Mathematics is also the building block of machine learning models. ML practitioners use mathematics to analyse a problem, pick out better heuristics, and club both to generate an answer. Despite the critical role mathematics plays in machine learning, even state-of-art models struggle at maths.
A new study by the researchers at the University of California, Berkeley, have now introduced the MATH dataset. The team said the dataset provides a detailed assessment of a model’s mathematical ability across difficulties and subjects.
What Is MATH Dataset?
The MATH dataset consists of 12,500 problems taken from various high school mathematics competitions. The dataset measures the problem-solving ability of large and general-purpose language models. A machine learning model generates a sequence for a given problem from the MATH dataset and encodes the final answer.
MATH problems are labelled from 1 to 5, depending on the difficulty level and span across seven subjects, including geometry, number theory, algebra calculus, statistics, and linear algebra. For problems of geometry, diagrams can be specified with the Asymptote language.
Since step-by-step solutions also accompany the problems, language models can learn to answer questions they haven’t been exposed to before. The step-by-step approach allows models to perform intermediate computations instead of giving the final answer immediately.
Recognising the need to train the model on maths fundamentals before exposing to MATH that cover advanced problem-solving techniques, the team also released the Auxiliary Mathematics Problems and Solutions (AMPS). The ‘pretraining corpus’ has over 100,000 problems from Khan Academy with solutions and 5 million problems, based on 100 hand-designed modules, generated using Mathematica scripts.
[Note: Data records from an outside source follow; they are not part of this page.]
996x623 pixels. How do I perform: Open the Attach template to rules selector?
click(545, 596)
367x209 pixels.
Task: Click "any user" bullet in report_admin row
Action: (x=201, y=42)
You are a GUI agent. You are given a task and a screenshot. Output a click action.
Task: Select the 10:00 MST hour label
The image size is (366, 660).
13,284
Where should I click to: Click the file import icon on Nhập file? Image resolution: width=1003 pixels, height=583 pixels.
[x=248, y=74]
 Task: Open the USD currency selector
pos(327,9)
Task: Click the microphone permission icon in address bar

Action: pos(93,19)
When the MATH dataset was tested for large language models, including GPT-3, the accuracies were found to be abysmally low, ranging from 2.9 percent to 6.9 percent. However, on the flip side, the models achieved up to 15 percent accuracy on the easiest level. When evaluated on humans, a PhD student with no specialisation in Mathematics attained 40 percent, while a three-time Olympiad gold medalist scored 90 percent.
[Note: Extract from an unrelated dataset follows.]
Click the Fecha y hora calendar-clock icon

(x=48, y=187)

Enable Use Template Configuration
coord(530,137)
Further, having the models generate a step-by-step solution before producing the final answer reduced accuracy. This was because, while many of these steps were related to the question, they were not logical.
The researchers found simply increasing the amount of training time, and the parameters proved extremely costly, although they did improve performance in a few cases. The researchers have open-sourced both MATH and AMPS to encourage and facilitate further research in this direction.
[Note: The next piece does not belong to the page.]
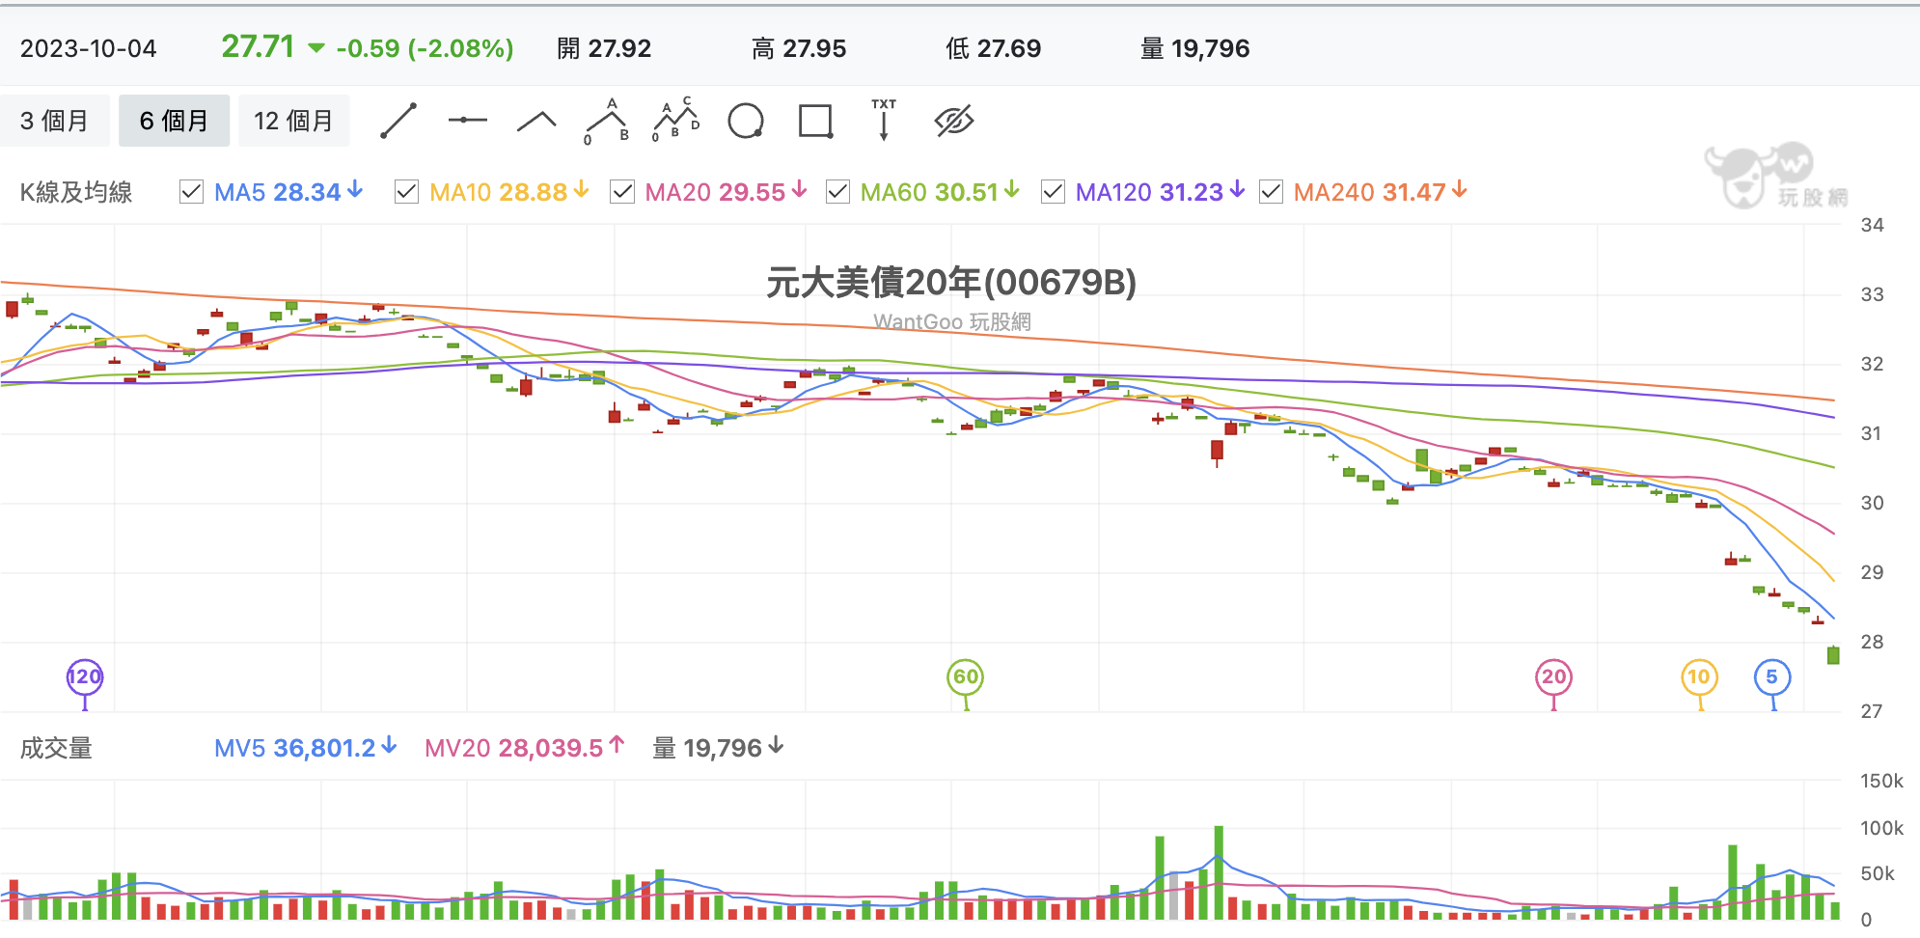Image resolution: width=1920 pixels, height=938 pixels.
Task: Choose the 0-A-B wave pattern tool
Action: coord(607,121)
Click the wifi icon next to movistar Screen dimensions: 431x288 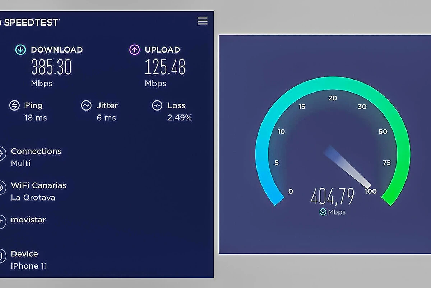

OpenAI recently introduced GPT-f, an automated prover and proof assistant for the Metamath formalisation language. Metamath is a language that expresses theorems in abstract mathematics along with proofs that a computer program can validate.
Last year, Facebook built an AI system that can solve complex mathematical problems using symbolic reasoning. The team gave a system to represent mathematical expressions as a language and then treating the solutions as a translation problem for sequence-to-sequence neural networks.
While most other text-based tasks are already nearly solved by enormous Transformers, MATH is notably different. We showed that accuracy is slowly increasing and, if trends continue, the community will need to discover conceptual and algorithmic breakthroughs to attain strong performance on MATH, the researchers stated.